The paper shows how gains from trade relate to the global dispersion of skills, the global diffusion of technological knowledge, and the distribution of workers across occupations. The basic intuition behind the argument rests, in the authors’ terminology, on a “span-of-control production technology,” where the distribution of skills between managers and workers determines the firm’s productivity. High-skill managers are more productive if they command a given set of workers than low-skill managers. Since managerial skills are heterogeneous, but workers’ skills are homogenous, the compensation schedule for managers is non-linear in manager skill and linear in worker skill. This compensation structure leads to sorting of higher-skilled individuals into managerial occupations. Because higher-skilled managers generate higher output with the same set of workers, a high-skill economy has a comparative advantage in managerial occupations. With increased openness and economic integration, and consistently with empirical observations, this leads to a disproportionately high-occupational choice of managerial jobs in high-skilled economies.

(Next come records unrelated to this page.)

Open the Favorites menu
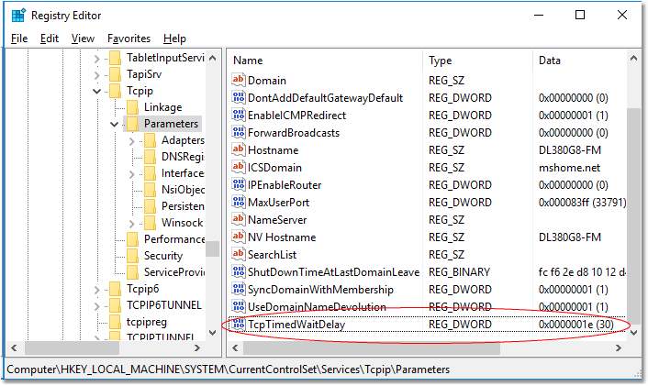Viewport: 648px width, 386px height. (128, 39)
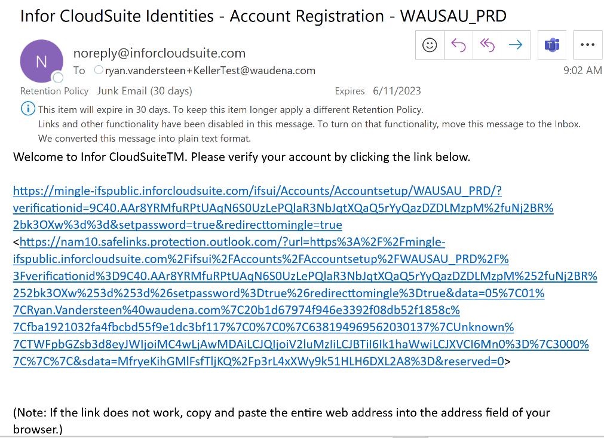Screen dimensions: 604x438
Task: Click the purple N sender avatar
Action: pyautogui.click(x=41, y=60)
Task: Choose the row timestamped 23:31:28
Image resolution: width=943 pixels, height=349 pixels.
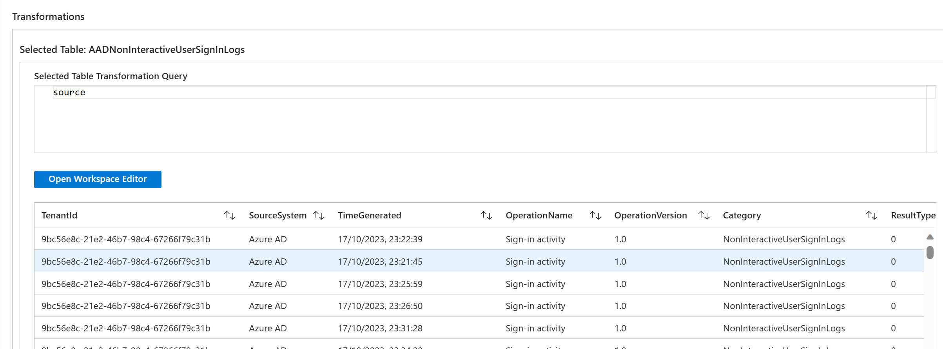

This stream of work illustrates that in Boyan Jovanovic’s research, the allocation of human talent is at the core of all economic phenomena. Nothing happens without the application of human capital to technological improvements and the latter do not propagate without entrepreneurial firms.

3 Summary and conclusion

Boyan Jovanovic’s research contributions emphasize that the entrepreneur is a bearer of risk who makes a specific employment choice based on the comparative advantage of his skills and that entrepreneurial firms are vehicles of technological change and knowledge diffusion that influence industry dynamics and, in turn, economic growth.

His research illustrates the key role of entrepreneurs and entrepreneurship all the way from occupational choice to industry dynamics and economic growth. Individuals make employment choices and sort themselves (or get sorted) in various ways in the labor market (Jovanovic 1979a, b; Jovanovic 1984; Jovanovic 1994; Prat and Jovanovic 2014; Dagsvik et al. 1985; Jovanovic 2014). Among them, some become entrepreneurs (Evans and Jovanovic 1989). This process of sorting and knowledge allocation produces innovation, technological change, and the accumulation and distribution of human capital (Jovanovic and Nyarko 1995, 1996; Jovanovic and Moffitt 1990). While this system is characterized by uncertainty and asymmetric information (Jovanovic 1981; Prat and Jovanovic 2014; Eden and Jovanovic 1994; Jovanovic 1982b), changes in the quantity and distribution of technology and human capital, taken together, influence the ecosystems in which entrepreneurial and established firms compete (Jovanovic and Rob 1989; Jovanovic and Macdonald 1994b; Jovanovic and Rob 1990; Eeckhout and Jovanovic 2002; Jovanovic 2006). Alternative distributions, in turn, are possible because of different amounts and types of investment (Jovanovic and Rosseau 2001; Jovanovic and Szentes 2013). In practice, the unfolding of this system takes the form of firms’ entry and exit, where younger and smaller firms compete with incumbents (Jovanovic 1982a; Jovanovic and Macdonald 1994a; Jovanovic 1993; Jovanovic 2001; Jovanovic and Rob 1987; Jovanovic and Tse 2010; Jovanovic and Rousseau 2014). In the end, the allocation of human capital, technological change, and industrial churning determines the rate of economic growth and the distribution of income (Greenwood and Jovanovic 1999; Hobijn and Jovanovic 2001; Benhabib and Jovanovic 1991; Jovanovic and Lach 1997; Jovanovic 2009; Eeckhout and Jovanovic 2012). But nothing of this happens without entrepreneurs.

Boyan Jovanovic is a worthy winner of the Global Award for Entrepreneurship Research.